Another thought surfaced.

She had changed in four years. He could see it in her stance and in her eyes and in the way she had held the knife in the room on Brown Street in the darkness.

He had tried to teach her a few of his best tricks of attack in the final days before they had come down into Perpignan. The blade she had taken from Baudoin was a good weapon, light and comfortable in her fist.

‘Grip hard and keep it upwards for this one.’ He had turned her slightly, one foot away from each other. ‘Position your body behind the knife, for if you lose concentration even for a moment you will be dead.’

‘Like this?’ She had taken to the lesson with a surprising accuracy, her footwork balanced and the line of her arm strong. Perhaps it was the legacy of months of being a captive, never again stamped into every movement.

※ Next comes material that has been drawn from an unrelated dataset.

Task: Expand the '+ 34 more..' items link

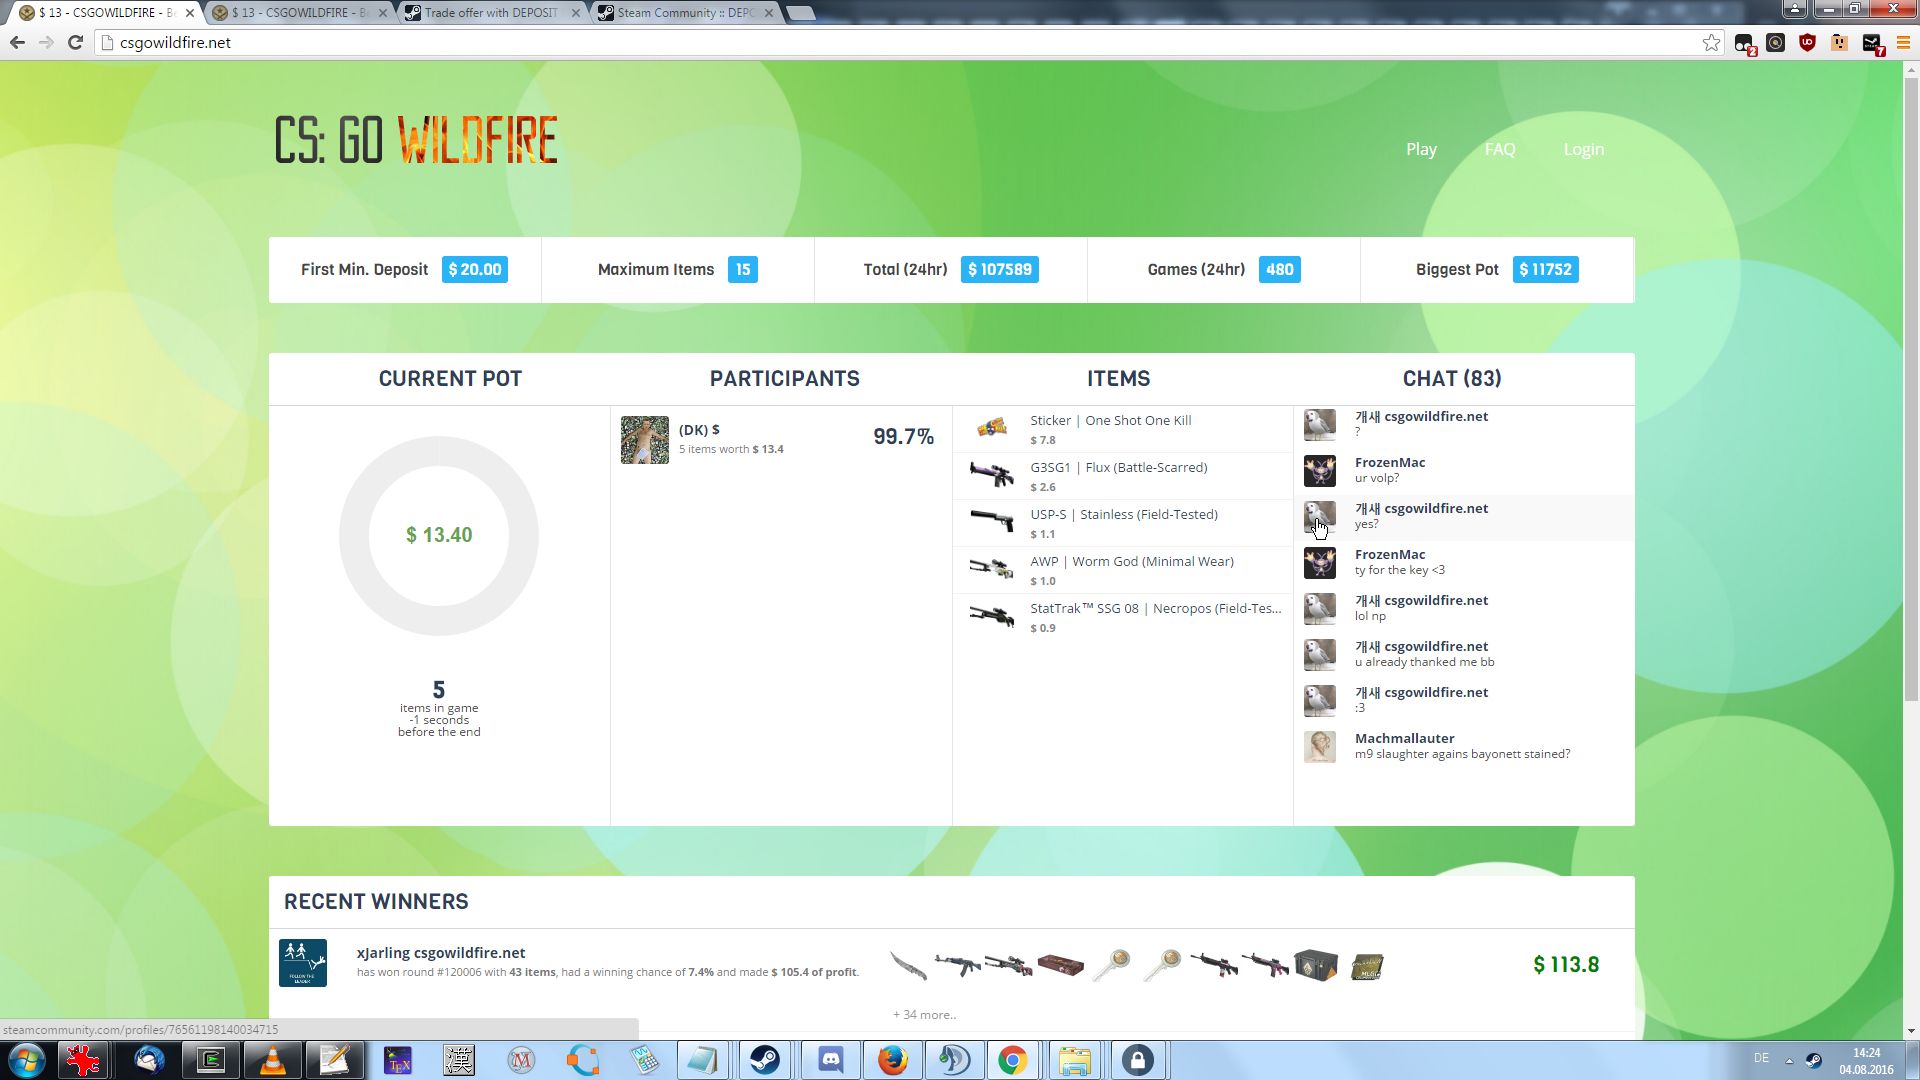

‘Being left-handed will give you an advantage because your attacker will not expect it so use this quickly before he has time to define it and go in under the arc of his forearm. Close contact negates skill to some extent so aim for the artery here on the outside of the leg. He will be protecting everything else.’

So far he had explained the rudiments in the slow motion of tutelage, but now he grabbed a stick that looked solid and stood before her. ‘Try it on me.’

She shook her head. ‘I can’t.’

‘Why not?’

‘I might hurt you.’

He began to laugh, the sound echoing around the small clearing, and Nat thought right then and there that this is what it felt like to be happy, here, with a beautiful girl dressed as a boy in the mountain passes of the Pyrenees.

‘You are a woman,’ he managed to say when he finally found his breath, ‘and I have been at it a while.’

‘Why did you start?’ She had lowered the blade and faced him, small curls of gold-red that had escaped her plait dancing in the wind.

‘Belonging, I think.’ He could not believe he had been so honest and that an answer to a question he had often asked himself should have been as self-evident. ‘My parents died when I was young and after that...’

‘You had trouble finding yourself.’ Sheathing the knife, she came forward and wrapped her arms about him. Tight and warm. ‘I was the same. After Mama it seemed as though I had no compass.’

‘No true north,’ he answered softly.

Her eyes fell to his lips and the smile she gave him held invitation as he brought his mouth across her own. They knew nothing of each other and everything, the truth of their bodies speaking in a way words never could, telling secrets, finding the honesty. They had been hurt and they had survived. Right now it was enough.

All he could do was to keep her safe.